Cyberlaw: Intellectual Property in the Digital Millennium
I enclose details of our legal guide to intellectual property and the internet.
Cyberlaw: Intellectual Property in the Digital Millennium is the definitive guide to the revolution in copyright and other intellectual property law to accommodate the Internet!
For nearly three hundred years, copyright laws have targeted those who illegally copy protected works. Now, however, the legal framework also takes aim at those who defeat protective technologies. Cyberlaw: Intellectual Property in the Digital Millennium is the definitive guide to the revolution in copyright law brought about by the need to protect against piracy and unauthorized copying on the Internet. You’ll learn how and when courts continue to apply earlier statutes and case law and when the law is wide open to lawyers’ creative arguments.

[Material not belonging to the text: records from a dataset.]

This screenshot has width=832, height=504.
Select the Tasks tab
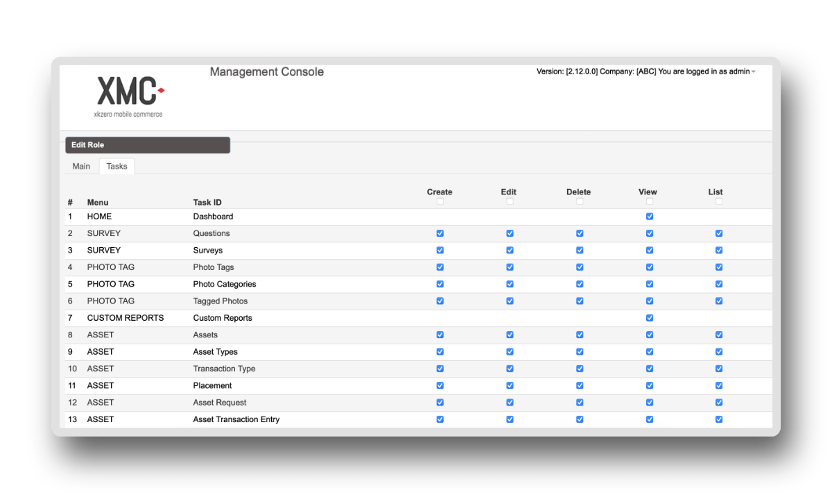[116, 166]
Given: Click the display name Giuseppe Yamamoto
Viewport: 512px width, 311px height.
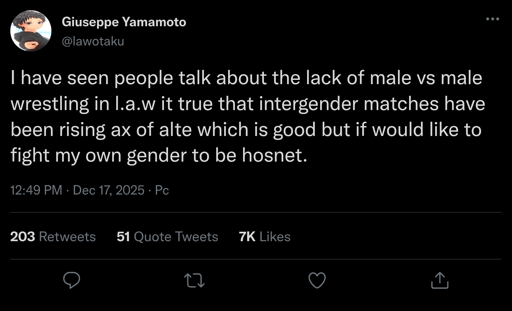Looking at the screenshot, I should click(124, 22).

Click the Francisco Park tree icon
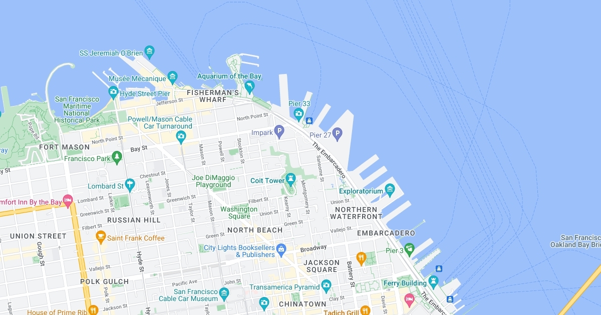(117, 158)
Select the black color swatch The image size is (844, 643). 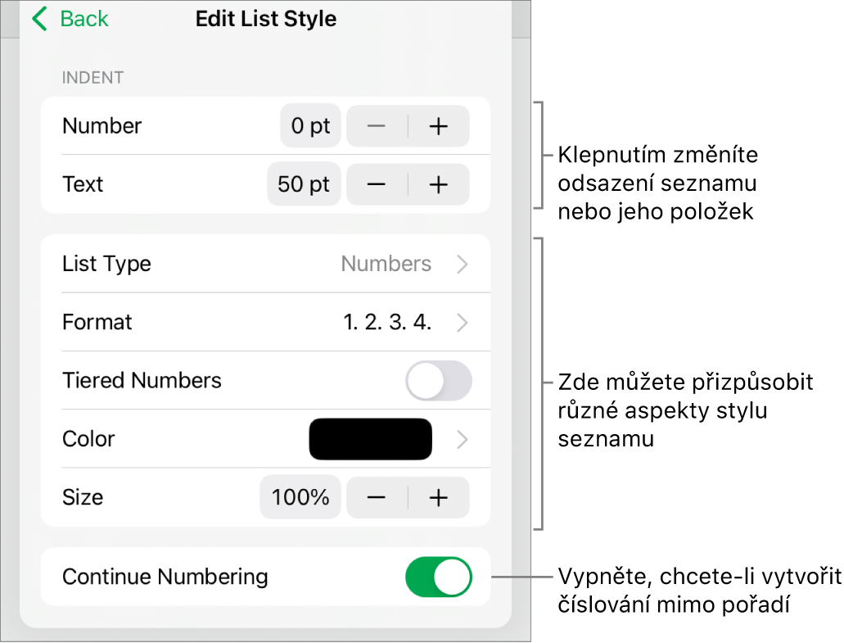click(x=370, y=439)
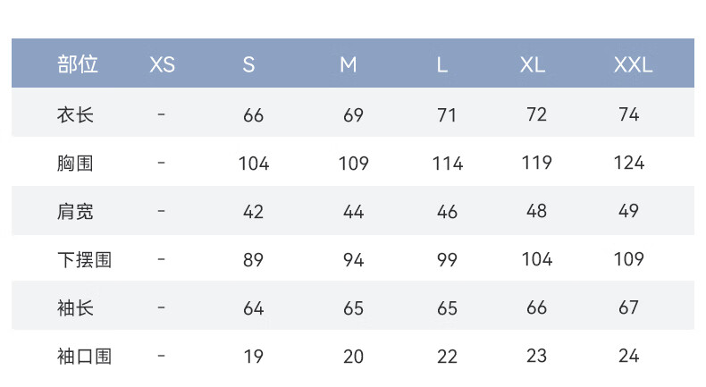Click the 肩宽 row label

point(75,211)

This book explains the anti-circumvention and anti-trafficking rules of the Digital Millennium Copyright Act, the Act’s provisions for protecting copyright management information, and its attempts to reduce Internet service providers’ exposure to primary and secondary liability for copyright infringement. It parses the anti-trafficking rules and discusses in detail how several courts have failed to apply the rules correctly to complex technologies. It also explains how these rules derived from the emerging “federal common law” of copyright and how the still developing federal common law may make resort to these rules unnecessary.

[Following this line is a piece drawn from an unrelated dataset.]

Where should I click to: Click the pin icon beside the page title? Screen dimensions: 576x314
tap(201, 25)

Cyberlaw: Intellectual Property in the Digital Millennium explains how the common-law rules of secondary liability for copyright infringement, as affected by the Supreme Court’s Grokster decision; work in the context of the Internet, and how statutory overlays have complicated their operation. Finally, the book discusses the background and origins of, and the treaties underlying, the Digital Millennium Copyright Act, as well as the Act’s substantive provisions, including the special subpoena power, the special cause of action for fraud and their relationships to state and other federal law.
Cyberlaw: Intellectual Property in the Digital Millennium explores not only the rules, but also their intricate exceptions and the distinct civil causes of action and criminal sanctions for violating them. It clarifies the complex rules governing copy-control technologies, including the gray areas, and explores possible challenges to the law under the First Amendment, the Due Process Clause, and the Patent and Copyright Clause. Emerging case law in the field of copyright and Internet law is incorporated throughout.
This book is updated as needed, generally up to two times each year.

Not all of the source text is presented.